The Evaluation of Rating Systems in Team-based Battle Royale Games
This work addresses the evaluation gap for rating systems in online competitive games, which is incremental as it focuses on improving assessment methods rather than the systems themselves.
The paper tackled the problem of evaluating rating systems in team-based battle royale games by testing several metrics on a dataset of over 25,000 matches, finding that normalized discounted cumulative gain (NDCG) performed more reliably and flexibly than others.
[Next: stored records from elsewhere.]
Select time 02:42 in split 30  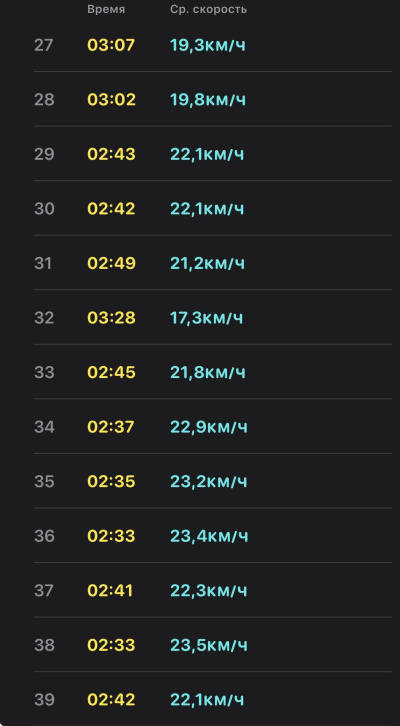[x=112, y=209]
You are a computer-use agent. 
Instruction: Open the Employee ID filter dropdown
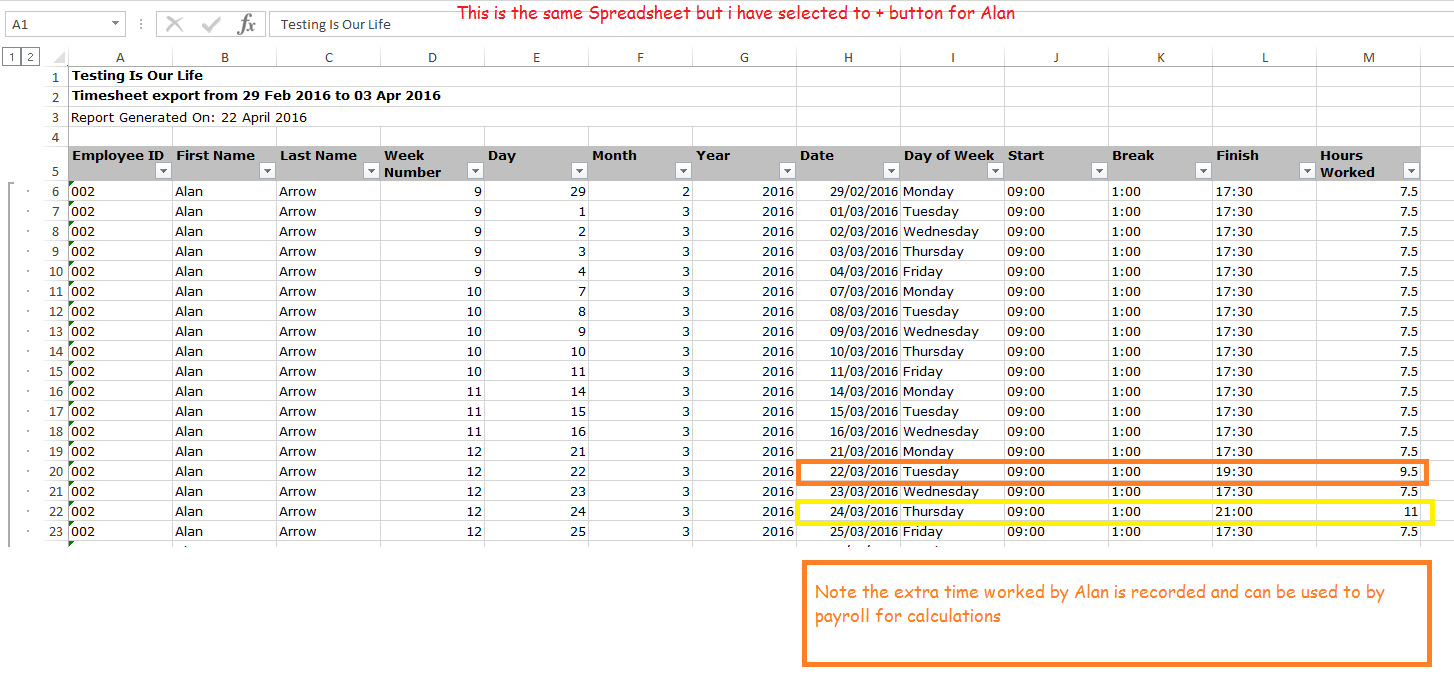[x=163, y=171]
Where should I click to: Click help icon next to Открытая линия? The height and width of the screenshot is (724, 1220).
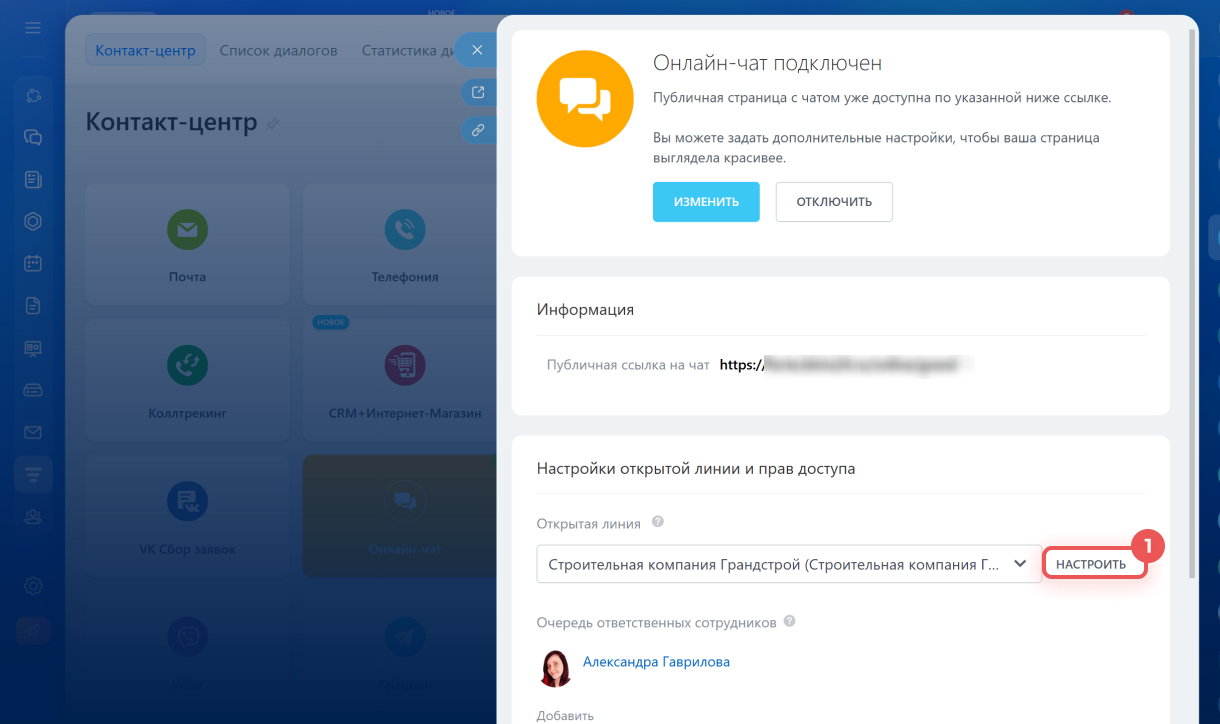tap(658, 522)
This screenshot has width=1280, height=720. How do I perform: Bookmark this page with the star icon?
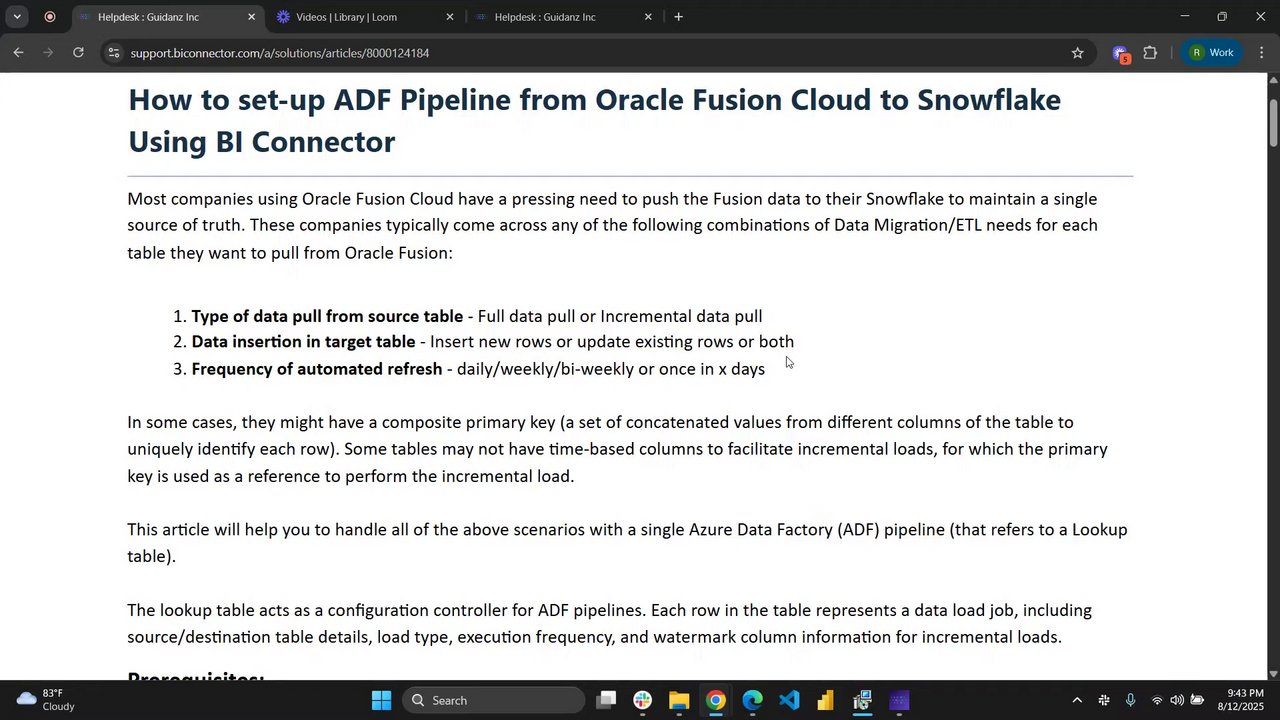click(x=1077, y=53)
Online competitive games have become a mainstream entertainment platform. To create a fair and exciting experience, these games use rating systems to match players with similar skills. While there has been an increasing amount of research on improving the performance of these systems, less attention has been paid to how their performance is evaluated. In this paper, we explore the utility of several metrics for evaluating three popular rating systems on a real-world dataset of over 25,000 team battle royale matches. Our results suggest considerable differences in their evaluation patterns. Some metrics were highly impacted by the inclusion of new players. Many could not capture the real differences between certain groups of players. Among all metrics studied, normalized discounted cumulative gain (NDCG) demonstrated more reliable performance and more flexibility. It alleviated most of the challenges faced by the other metrics while adding the freedom to adjust the focus of the evaluations on different groups of players.